Underwrite.ai was founded in 2015 by Marc Stein based upon his experience developing underwriting systems for companies including JP Morgan Chase (consumer lending), Freedom Debt Relief (debt settlement) and LeaseQ (equipment leasing) over the past 20 years.
The genesis of the idea which led to Underwrite.ai began with work to correlated DNA microarray data with the probability of prostate cancer. This required the development of machine learning techniques which allowed for very wide and shallow data sets, e.g. 25,000 genes and 25 sample cases.
This discovery led to the question, what other types of assets could this algorithm be applied to? Consumer lending and small business lending immediately proved to benefit significantly from this approach.
Machine Learning and Our Technology
Machine Learning is a field in computer science that evolved from the study of pattern recognition and artificial intelligence. The focus of machine learning today is to create computer algorithms that learn from data and can make accurate predictions of outcomes based upon the patterns deduced within the data.
Unlike traditional statistical modeling, the predictive models of machine learning are generated by the computer algorithm, as opposed to determinations made by statisticians based upon their interpretation of the results of linear regression and related techniques.

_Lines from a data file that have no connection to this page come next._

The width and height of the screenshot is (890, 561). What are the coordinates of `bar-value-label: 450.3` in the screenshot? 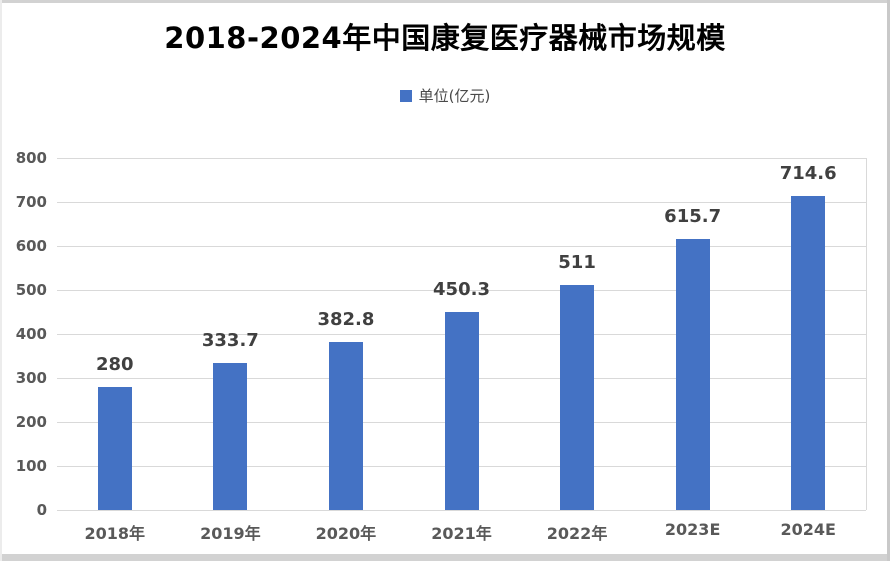 It's located at (462, 290).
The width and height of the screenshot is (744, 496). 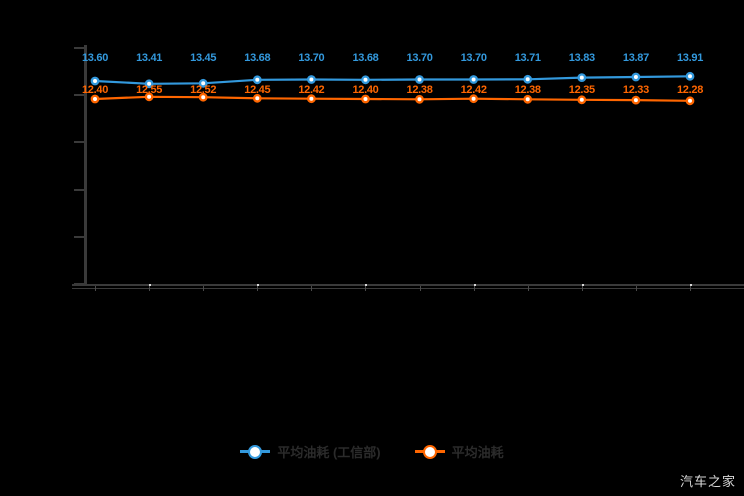 I want to click on data-label: 12.33, so click(x=636, y=90).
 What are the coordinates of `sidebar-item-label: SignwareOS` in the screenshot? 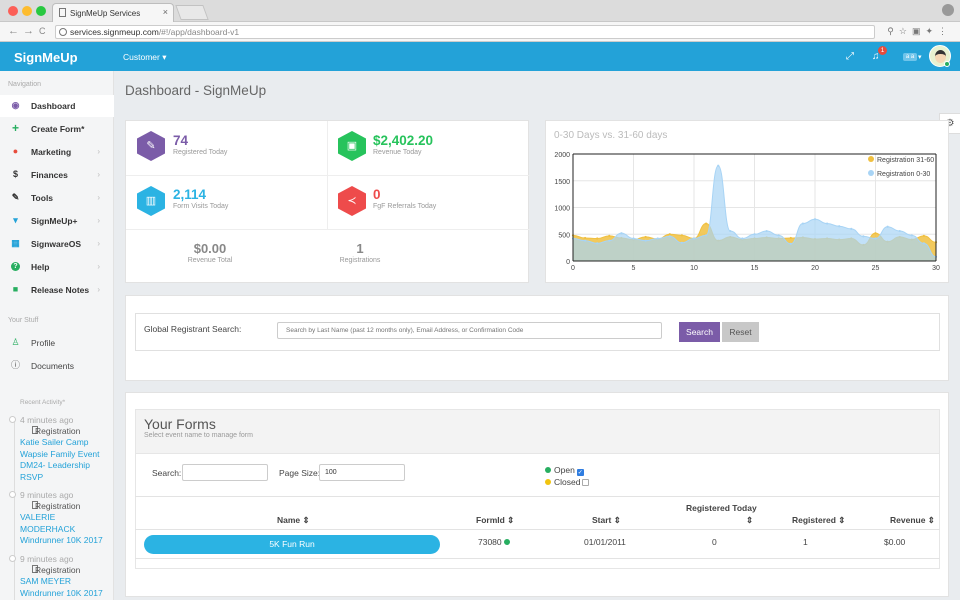 It's located at (56, 244).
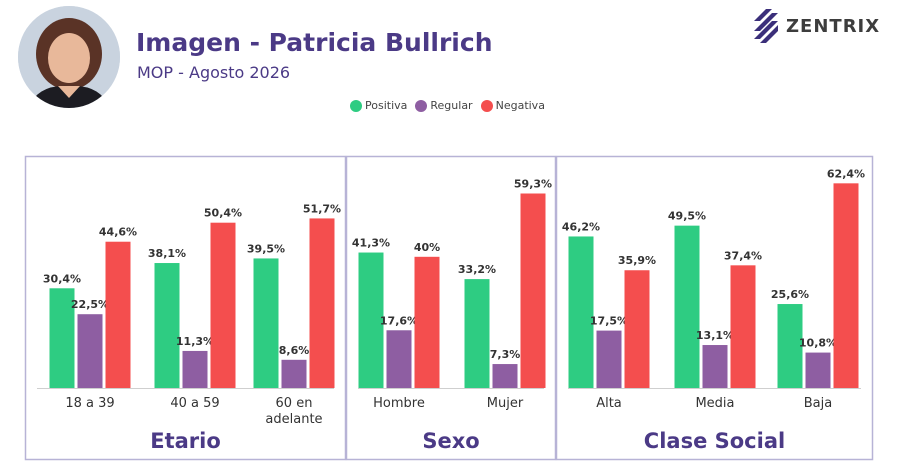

At Underwrite.ai we take portfolio data of cured loans (or other instruments) and classify the cured loans as either Good or Bad based upon factors such as status (Paid Off, Charged Off, Defaulted, Late, Collections) or profitability. We then train models based upon a wide array of algorithm types which then compete against each other for the greatest accuracy in predicting the outcome of loans. We are then able to feed in new application data and determine the probability that a given application will have a good outcome. We can then classify applications into tiers (or rates) based upon their probability of poor performance.
In a large body of peer reviewed scientific analysis (and validated further by our experience) it has been found that this methodology offers very significant improvements over the the standard techniques of underwriting using linear regression based scorecards.
Traditionally, this type of analysis was impractically expensive and too slow to be used effectively in realtime banking applications. Much of our work at Underwrite.ai has focused on optimizing the process through distributed processing in the cloud to allow for this technique to be applied in realtime at minimal cost. This has brought us to the point today where we can decision applications at a cost starting at $2 per which typically can reduce defaults to one fourth their baseline performance.